▶ ТЕКСТ ОТРЫВКА:

--

Такое положение вещей вполне можно отнести к идеологическим условностям времени, когда вопросы чести носили сакральный, надличностный характер, и почти не касались психологических особенностей отдельного человека. Соблюдение всем понятных правил требовал весь строй общественных взаимоотношений, отступничество было чревато трагедией для нарушителя – он становился изгоем, был презираем и гоним. Слову дворянина верили. Павлу I было достаточно одного обещания Тадеуша Костюшко не воевать больше с Россией, чтобы отпустить его и перестать видеть в нём врага.
К концу пушкинской эпохи стремление Императора Николая абсолютизировать право распоряжаться подданными коснётся также и вопросов чести. Своими указами и распоряжениями он фактически лишил дворян их прежней привилегии считать себя свободными людьми. Дуэли Николай считал «варварством», а слово чести полагал «мерзким». В 1829 году были ликвидированы полномочия офицерских собраний выносить приговоры по делам чести, а чуть позднее в «Своде законов уголовных» и «Военно-уголовном Уставе» поединки уже рассматривались в качестве особо опасных преступлений. Конечно, не волей одного Императора менялись в государстве условия социального бытия, но он приложил немалые усилия, дабы укоренить в обществе новые порядки и привёл к управлению именно тех людей, которые активно способствовали таким изменениям.

--

▶ ИСХОДНЫЕ ДАННЫЕ:
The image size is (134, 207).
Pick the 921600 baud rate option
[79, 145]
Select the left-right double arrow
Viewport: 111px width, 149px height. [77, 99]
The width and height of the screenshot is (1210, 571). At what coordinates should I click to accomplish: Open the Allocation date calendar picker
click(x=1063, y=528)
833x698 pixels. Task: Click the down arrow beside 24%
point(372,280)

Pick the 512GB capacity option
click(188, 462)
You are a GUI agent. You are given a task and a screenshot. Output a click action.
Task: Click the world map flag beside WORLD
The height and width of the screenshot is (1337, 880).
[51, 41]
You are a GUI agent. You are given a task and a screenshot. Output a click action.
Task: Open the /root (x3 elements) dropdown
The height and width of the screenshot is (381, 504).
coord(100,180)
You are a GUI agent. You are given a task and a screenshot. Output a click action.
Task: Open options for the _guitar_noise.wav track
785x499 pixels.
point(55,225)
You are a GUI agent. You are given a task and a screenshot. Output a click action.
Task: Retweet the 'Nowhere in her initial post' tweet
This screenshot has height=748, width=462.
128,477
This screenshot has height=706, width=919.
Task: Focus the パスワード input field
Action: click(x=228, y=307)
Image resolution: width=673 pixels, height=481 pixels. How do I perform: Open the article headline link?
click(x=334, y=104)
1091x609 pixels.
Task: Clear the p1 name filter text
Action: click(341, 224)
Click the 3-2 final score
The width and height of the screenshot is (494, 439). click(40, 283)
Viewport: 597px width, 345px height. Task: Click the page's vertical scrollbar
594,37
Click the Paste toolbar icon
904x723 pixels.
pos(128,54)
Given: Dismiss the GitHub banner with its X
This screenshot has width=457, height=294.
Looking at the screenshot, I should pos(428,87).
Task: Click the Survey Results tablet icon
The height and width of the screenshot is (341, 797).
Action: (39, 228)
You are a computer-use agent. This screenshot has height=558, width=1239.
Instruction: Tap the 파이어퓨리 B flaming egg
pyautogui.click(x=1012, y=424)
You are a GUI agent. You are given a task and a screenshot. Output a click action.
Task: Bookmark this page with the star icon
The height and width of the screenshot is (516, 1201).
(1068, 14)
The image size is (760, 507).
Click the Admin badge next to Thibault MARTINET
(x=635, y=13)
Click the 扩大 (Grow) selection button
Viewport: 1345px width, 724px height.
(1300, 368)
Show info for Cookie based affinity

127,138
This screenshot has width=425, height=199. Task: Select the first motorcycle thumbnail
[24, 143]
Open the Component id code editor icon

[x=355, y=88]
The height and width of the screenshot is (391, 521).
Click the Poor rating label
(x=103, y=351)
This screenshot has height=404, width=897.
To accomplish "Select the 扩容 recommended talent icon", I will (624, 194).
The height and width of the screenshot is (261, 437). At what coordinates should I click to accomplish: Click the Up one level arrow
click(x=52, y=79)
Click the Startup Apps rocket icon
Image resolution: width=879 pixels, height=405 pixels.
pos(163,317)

--

▶ ЧТО СДЕЛАТЬ:
A: Почему, судя по отрывку, Павлу I хватило одного обещания Тадеуша Костюшко, чтобы отпустить его? Ответьте в одном–трех предложениях.
B: Продублируйте строки списка с самой первой до строки с «click(x=1063, y=528)» включительно.
Отрывок и список никак не связаны между собой, это отдельные материалы.

▶ ОТВЕТЫ:
A: Тогда слову дворянина верили: честь была общим правилом, и тот, кто его нарушал, становился изгоем, его презирали и гнали. Поэтому обещания Костюшко больше не воевать с Россией было достаточно, чтобы отпустить его и перестать видеть в нем врага.

B:
The image size is (134, 207).
Pick the 921600 baud rate option
[79, 145]
Select the left-right double arrow
Viewport: 111px width, 149px height. [77, 99]
The width and height of the screenshot is (1210, 571). At what coordinates should I click to accomplish: Open the Allocation date calendar picker
click(x=1063, y=528)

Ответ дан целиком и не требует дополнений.